A oposição já tem seu slogan para esta campanha: “Não, presidente, quatorze anos são suficientes”. Mesmo quem aceita a constitucionalidade da proposta pode dar atenção a esse argumento. Por mais que se discorde dos oposicionistas e se vejam pontos positivos no projeto político chavista, é preciso perguntar por que a liderança de um movimento que se diz democrático, participativo e socialista não pode ser confiado a outros indivíduos e por que seus partidários não podem admitir críticas da esquerda.

Essas atitudes podem ser responsáveis por boa parte das (limitadas) vitórias da oposição conservadora nas eleições de novembro. Muitos dos chavistas derrotados caíram pela vontade de eleitores que apóiam o governo, mas repudiam a corrupção ou incompetência de vários dos seus representantes que pretendiam a reeleição. Como um taxista de Caracas entrevistado pela BBC, que disse ter votado na oposição pela primeira vez em dez anos: “Continuo a apoiar o presidente, mas os prefeitos chavistas simplesmente abandonaram este bairro (23 de Enero, tradicional reduto chavista) e se dedicaram à corrupção. Precisamos de mão forte para combater a delinqüência”, afirmou.

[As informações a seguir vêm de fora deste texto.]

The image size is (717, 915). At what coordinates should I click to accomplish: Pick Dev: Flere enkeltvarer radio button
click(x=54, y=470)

Não é só a opinião da massa desorganizada. Em entrevista à revista espanhola El Viejo Topo de outubro, Marcela Máspero, líder da central sindical chavista Unete (rival da oposicionista CTV) e militante do PSUV, expressou o mesmo pensamento: “Nós, trabalhadores, coincidimos com o programa que o presidente Chávez expressa. Mas há um setor muito grande do governo que dirige o processo para o leopardismo, mudar para que nada mude, e são os principais violadores dos direitos dos trabalhadores e do povo. Aterroriza a esta nova casta burocrática que a classe trabalhadora se converta em sujeito histórico, porque isso acabaria com seus privilégios. Por isso anulam qualquer possibilidade de participação realmente independente”.

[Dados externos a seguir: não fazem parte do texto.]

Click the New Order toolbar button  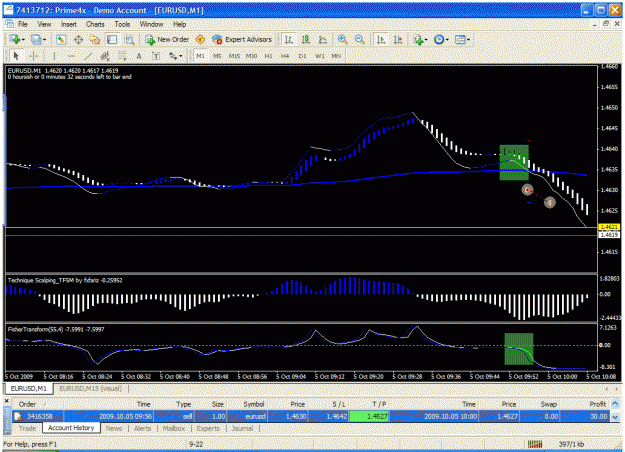coord(167,39)
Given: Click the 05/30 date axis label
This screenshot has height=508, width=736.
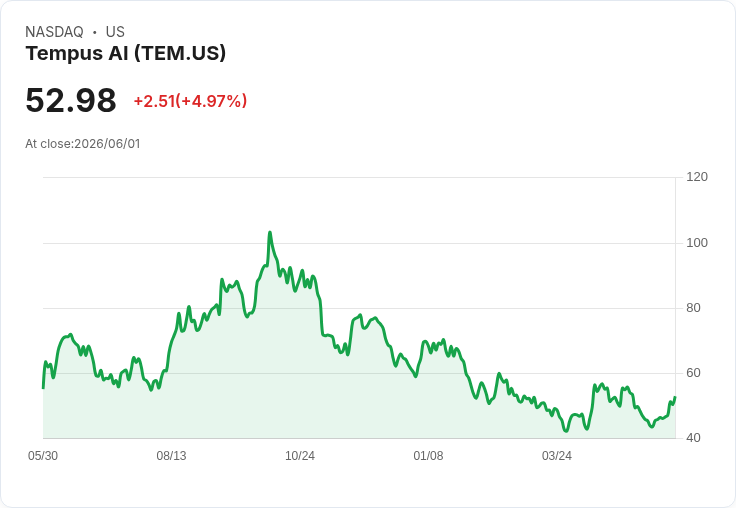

Boa parte da esquerda venezuelana e internacional dá mostras de que concorda com Chávez quanto à necessidade de sua permanência para aprofundar e consolidar as reformas socialistas. Depois do colapso dos partidos comunistas e da acomodação dos partidos social-democratas e trabalhistas ao neoliberalismo, o líder venezuelano passou a encarnar a esperança de um modelo capaz de promover medidas sociais sem cair no totalitarismo. Mas, ao obcecar-se com sua permanência e premiar seguidores em razão da fidelidade pessoal, o presidente esvazia de substância a sua proposta de radicalização da democracia, além de correr o risco de sofrer uma derrota desmoralizante. Do ponto de vista do sucesso de seu projeto, poderia ser mais proveitoso investir em torná-lo menos dependente de sua personalidade e preparar um sucessor digno.